Если вспомнить собственное детство, то куда нас только не "бросали": и осклизлую капусту в овощехранилище перебирать, и макулатуру собирать, и помойки выгребать, а уж металлолом! Выть хочется, вспоминая горы старых кроватей и изъеденных ржавчиной детских санок загромождающих школьные дворы.

И всё время пионеры и комсомольцы помогали родине, подшефному колхозу, армии, лично дедушке Брежневу, а на вырученные средства собирали посылки голодающим детям Анголы, Вьетнама, Южной Африки и ещё не помню кому.

Могу представить, как они объедались на эти деньги.

Современную молодежь на такие штуки не проймешь – чёрствые! Надо же, им почему-то ничуть не жаль умирающих от голода в Суринаме. Интересно почему?

Вот и приходится местному фермеру, когда он нуждается в рабочей силе кланяться местному главе администрации. Тот же, особо не заморачиваясь, набирает номер телефона директора школы и отдает приказ. И всё: наши запуганные подхалимы директора, судорожно цепляющиеся за скудные школьные кормушки, способны даже на опыты отдать детей лишь бы только угодить своим царькам.
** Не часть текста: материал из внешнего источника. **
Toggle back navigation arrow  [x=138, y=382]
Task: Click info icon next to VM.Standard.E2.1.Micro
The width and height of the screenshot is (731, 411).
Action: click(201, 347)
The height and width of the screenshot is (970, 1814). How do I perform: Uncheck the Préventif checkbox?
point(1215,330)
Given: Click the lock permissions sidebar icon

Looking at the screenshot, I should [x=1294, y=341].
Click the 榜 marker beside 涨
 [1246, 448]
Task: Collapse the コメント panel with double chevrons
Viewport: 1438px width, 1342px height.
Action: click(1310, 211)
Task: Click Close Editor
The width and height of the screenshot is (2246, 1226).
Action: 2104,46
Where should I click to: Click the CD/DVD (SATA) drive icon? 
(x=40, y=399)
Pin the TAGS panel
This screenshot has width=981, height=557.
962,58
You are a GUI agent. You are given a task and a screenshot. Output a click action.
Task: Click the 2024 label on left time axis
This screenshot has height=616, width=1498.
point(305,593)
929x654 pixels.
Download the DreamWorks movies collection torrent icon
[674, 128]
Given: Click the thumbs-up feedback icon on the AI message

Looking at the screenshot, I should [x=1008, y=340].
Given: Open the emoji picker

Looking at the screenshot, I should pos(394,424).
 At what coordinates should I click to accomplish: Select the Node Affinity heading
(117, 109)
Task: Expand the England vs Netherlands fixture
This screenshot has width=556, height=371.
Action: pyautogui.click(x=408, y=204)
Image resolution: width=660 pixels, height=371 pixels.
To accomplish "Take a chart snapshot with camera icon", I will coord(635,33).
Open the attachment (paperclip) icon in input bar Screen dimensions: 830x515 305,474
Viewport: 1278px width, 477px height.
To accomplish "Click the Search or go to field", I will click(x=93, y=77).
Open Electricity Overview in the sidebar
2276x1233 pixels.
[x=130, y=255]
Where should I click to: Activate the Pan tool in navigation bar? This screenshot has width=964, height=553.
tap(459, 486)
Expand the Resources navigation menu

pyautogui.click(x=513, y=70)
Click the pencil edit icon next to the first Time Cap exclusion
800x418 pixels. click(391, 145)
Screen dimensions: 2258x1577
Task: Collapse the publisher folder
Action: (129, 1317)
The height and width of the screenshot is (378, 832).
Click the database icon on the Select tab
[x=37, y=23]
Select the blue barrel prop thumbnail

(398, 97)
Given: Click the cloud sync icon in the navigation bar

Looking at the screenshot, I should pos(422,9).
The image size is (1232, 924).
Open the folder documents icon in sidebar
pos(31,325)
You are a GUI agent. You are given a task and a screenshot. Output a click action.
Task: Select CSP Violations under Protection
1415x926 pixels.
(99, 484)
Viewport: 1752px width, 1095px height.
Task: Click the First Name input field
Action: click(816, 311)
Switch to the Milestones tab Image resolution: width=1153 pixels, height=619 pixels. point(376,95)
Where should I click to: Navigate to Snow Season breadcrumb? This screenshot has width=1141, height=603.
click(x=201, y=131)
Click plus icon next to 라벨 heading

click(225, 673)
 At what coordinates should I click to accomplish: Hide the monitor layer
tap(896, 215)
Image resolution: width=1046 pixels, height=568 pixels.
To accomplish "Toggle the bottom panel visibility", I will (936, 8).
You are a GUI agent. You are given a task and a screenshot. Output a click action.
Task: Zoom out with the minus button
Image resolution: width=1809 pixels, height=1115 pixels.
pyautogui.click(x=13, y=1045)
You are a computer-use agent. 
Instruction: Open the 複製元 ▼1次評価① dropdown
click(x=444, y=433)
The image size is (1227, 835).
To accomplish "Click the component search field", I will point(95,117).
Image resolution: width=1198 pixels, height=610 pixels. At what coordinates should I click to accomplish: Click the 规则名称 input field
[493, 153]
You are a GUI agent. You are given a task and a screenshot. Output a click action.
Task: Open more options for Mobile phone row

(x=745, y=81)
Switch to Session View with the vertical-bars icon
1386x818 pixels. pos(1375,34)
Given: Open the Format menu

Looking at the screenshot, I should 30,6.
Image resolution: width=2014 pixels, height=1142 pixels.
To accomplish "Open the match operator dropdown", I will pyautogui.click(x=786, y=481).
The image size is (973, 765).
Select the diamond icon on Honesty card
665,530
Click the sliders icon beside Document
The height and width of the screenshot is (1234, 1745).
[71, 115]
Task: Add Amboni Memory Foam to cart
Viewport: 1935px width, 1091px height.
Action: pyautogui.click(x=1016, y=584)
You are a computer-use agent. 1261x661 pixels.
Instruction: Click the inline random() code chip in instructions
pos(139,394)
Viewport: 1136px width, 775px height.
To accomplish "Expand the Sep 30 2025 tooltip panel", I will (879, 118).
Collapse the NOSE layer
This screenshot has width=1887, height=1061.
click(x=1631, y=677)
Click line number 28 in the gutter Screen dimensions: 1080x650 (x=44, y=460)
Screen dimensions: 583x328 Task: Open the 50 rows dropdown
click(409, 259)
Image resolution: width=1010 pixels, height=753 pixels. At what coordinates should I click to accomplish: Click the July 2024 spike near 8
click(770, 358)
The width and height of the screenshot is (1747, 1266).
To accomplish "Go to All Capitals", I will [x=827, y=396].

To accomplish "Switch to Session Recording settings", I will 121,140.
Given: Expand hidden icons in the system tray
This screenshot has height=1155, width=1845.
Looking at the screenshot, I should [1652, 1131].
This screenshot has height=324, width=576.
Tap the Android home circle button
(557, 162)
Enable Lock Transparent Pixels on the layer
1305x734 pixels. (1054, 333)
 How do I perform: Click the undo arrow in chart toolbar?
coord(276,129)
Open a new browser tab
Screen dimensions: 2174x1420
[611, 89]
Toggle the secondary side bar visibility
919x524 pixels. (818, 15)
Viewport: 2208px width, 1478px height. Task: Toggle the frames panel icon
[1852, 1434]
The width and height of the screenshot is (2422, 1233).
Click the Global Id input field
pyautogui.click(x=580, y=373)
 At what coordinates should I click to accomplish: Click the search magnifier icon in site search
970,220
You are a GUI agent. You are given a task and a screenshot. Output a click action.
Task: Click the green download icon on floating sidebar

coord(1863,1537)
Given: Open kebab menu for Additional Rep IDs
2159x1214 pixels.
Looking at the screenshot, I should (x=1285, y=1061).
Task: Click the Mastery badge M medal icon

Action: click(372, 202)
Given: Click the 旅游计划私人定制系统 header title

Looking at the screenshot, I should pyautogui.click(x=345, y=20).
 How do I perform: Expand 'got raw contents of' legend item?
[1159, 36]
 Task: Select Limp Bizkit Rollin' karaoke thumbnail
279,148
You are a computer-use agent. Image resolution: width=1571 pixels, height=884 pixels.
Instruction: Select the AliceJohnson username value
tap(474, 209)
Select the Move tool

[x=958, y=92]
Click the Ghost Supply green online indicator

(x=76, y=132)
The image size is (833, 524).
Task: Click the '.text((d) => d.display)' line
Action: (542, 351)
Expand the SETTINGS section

В тот год у нас директорствовала Анна Гестаповна. Конечно же, у неё было другое отчество, но стоило только этому "фюреру" впервые переступить порог школы, как наблюдательные дети мгновенно прицепили стервятнице кличку. Прозвище так к ней приклеилось, что в разговорах между собой её иначе и не называли.

Тощая, со зверским выражением на редкость непривлекательного лица да ещё с нелепыми претензиями на высокомерность Анна Гестаповна вошла в многочисленную плеяду наших директоров как самый мерзкий и противный экземпляр.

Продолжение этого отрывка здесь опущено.